**TASK DETAILS:**
Could you edit the records below so that every "icon" becomes "symbol", leaving everything else unchanged?

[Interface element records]
— START —

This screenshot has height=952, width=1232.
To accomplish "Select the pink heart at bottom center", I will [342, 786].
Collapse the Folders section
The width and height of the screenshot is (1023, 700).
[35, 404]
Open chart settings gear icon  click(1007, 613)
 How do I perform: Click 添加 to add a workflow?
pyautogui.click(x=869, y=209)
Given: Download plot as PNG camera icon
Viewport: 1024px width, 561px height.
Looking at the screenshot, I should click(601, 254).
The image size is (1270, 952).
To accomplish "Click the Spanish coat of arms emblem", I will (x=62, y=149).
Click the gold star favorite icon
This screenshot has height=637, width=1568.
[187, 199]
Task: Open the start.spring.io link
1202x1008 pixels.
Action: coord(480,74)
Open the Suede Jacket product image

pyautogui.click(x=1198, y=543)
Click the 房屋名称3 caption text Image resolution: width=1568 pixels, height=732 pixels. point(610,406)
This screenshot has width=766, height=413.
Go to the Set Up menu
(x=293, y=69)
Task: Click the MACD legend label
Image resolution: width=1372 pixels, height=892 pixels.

— END —

**RESULT FOR THIS EXERCISE:**
This screenshot has height=952, width=1232.
To accomplish "Select the pink heart at bottom center", I will [342, 786].
Collapse the Folders section
The width and height of the screenshot is (1023, 700).
[35, 404]
Open chart settings gear symbol  click(1007, 613)
 How do I perform: Click 添加 to add a workflow?
pyautogui.click(x=869, y=209)
Given: Download plot as PNG camera symbol
Viewport: 1024px width, 561px height.
Looking at the screenshot, I should click(601, 254).
The image size is (1270, 952).
To accomplish "Click the Spanish coat of arms emblem", I will (x=62, y=149).
Click the gold star favorite symbol
This screenshot has height=637, width=1568.
[187, 199]
Task: Open the start.spring.io link
1202x1008 pixels.
Action: coord(480,74)
Open the Suede Jacket product image

pyautogui.click(x=1198, y=543)
Click the 房屋名称3 caption text Image resolution: width=1568 pixels, height=732 pixels. point(610,406)
This screenshot has width=766, height=413.
Go to the Set Up menu
(x=293, y=69)
Task: Click the MACD legend label
Image resolution: width=1372 pixels, height=892 pixels.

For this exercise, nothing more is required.